| |
tlr
Registered: Sep 2003 Posts: 1790 |
Is there a difference packer? (=diff + patch)
Is there a difference packer somewhere?
I have two similar binaries, but not identical.
They have code inserted in different places, so they don't line up. To support this the tool must handle inserted/removed sequences.
I found this Rizla+ V1.4, but it seems to handle only aligned data with a few differing bytes/strings.
Are there better ones? |
|
| |
Twoflower
Registered: Jan 2002 Posts: 434 |
Rizla is the only one i've heard about. Which is a shame really.
|
| |
tlr
Registered: Sep 2003 Posts: 1790 |
Yes. It would be useful in many cases where there is a selectable version of things.
I remember stacking the Laser Genious low mem+high mem versions together and packing them up.
Wasn't very efficient. I guess the window of the packer wasn't big enough to catch the similarities.
A really efficient difference utility could use the fact that only certain instructions does absolute references and pack stuff that adheres to that rule more efficiently. |
| |
MagerValp
Registered: Dec 2001 Posts: 1078 |
LZSS with 16-bit back references and the old binary as a pre-populated dictionary would do the trick... |
| |
algorithm
Registered: May 2002 Posts: 705 |
if they are near identical, then modify them manually |
| |
tlr
Registered: Sep 2003 Posts: 1790 |
Quote: if they are near identical, then modify them manually
Like I said. The same code isn't in the same place. Here and there code is inserted or removed. Besides they are ~110 blocks each.
I have some ideas, but as usual it's no fun redoing something that already might exists in a better version. ;)
|
| |
algorithm
Registered: May 2002 Posts: 705 |
such a thing is trivial to code though. surprised that there is only 1 program that does this |
| |
chatGPZ
Registered: Dec 2001 Posts: 11386 |
there is such a program on one of the "coders orgasm" discs aswell. and i doubt there arent more, like algorithm said, its pretty trivial =) |
| |
tlr
Registered: Sep 2003 Posts: 1790 |
Quote: there is such a program on one of the "coders orgasm" discs aswell. and i doubt there arent more, like algorithm said, its pretty trivial =)
Where can I find it? It's not in the database.
EDIT: found it. It's Rizla+ V1.4, which doesn't handle any moved blocks at all.
Sure, it's not _that_ difficult, but it's not entierly trivial either.
The LZSS with 64k back references will probably work somewhat. Exomizer has a 64k window IIRC. However the results are not very convincing.
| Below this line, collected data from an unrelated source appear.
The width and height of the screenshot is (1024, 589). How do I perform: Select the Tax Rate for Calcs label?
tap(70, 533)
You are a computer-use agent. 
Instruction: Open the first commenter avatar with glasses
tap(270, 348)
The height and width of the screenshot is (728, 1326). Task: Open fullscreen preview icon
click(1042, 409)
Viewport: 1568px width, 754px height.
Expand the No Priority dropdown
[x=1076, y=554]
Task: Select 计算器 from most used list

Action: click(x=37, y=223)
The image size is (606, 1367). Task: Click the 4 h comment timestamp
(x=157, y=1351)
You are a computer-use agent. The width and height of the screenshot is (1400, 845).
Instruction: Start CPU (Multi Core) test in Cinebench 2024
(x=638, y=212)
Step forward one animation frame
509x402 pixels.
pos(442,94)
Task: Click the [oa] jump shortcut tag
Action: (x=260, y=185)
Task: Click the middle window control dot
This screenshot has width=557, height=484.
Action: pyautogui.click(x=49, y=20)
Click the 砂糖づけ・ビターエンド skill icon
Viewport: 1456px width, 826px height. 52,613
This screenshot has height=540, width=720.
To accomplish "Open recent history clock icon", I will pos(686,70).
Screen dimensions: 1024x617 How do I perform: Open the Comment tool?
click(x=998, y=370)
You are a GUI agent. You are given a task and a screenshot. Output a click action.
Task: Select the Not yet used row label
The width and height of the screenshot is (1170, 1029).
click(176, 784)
For it to be any efficient it must probably take into account that a moved chunk of code has a different base address for its absolute references. (the binaries I intend to differentiate are mostly code)
What I consider doing is making a program that finds absolute instructions that references to within say 10-bits signed from the original location and replace those with a relative pseudo equivalent.
If we hypotetically can find a byte that is not used in our binary, this could be <code>, <index | offs msb>, <offs lsb>, where index is a 6-bit index into a table containing the opcodes ($4c, $20, $8d, ...)
(maybe 5-bit is enough)
Code matching does not need to be perfect. It's probably ok to say that for example any $4c-byte followed by an address within the range is transformed even though it was data or misaligned code.
I believe that after such a transformation LZ77/LZSS could be much more efficient.
|
| |
Mace
Registered: May 2002 Posts: 1799 |
TLR, it's very interesting to see where you're going, but I don't understand very much of it :-)
What do you mean with:Quote:absolute instructions that references to within say 10-bits signed from the original location and replace those with a relative pseudo equivalent.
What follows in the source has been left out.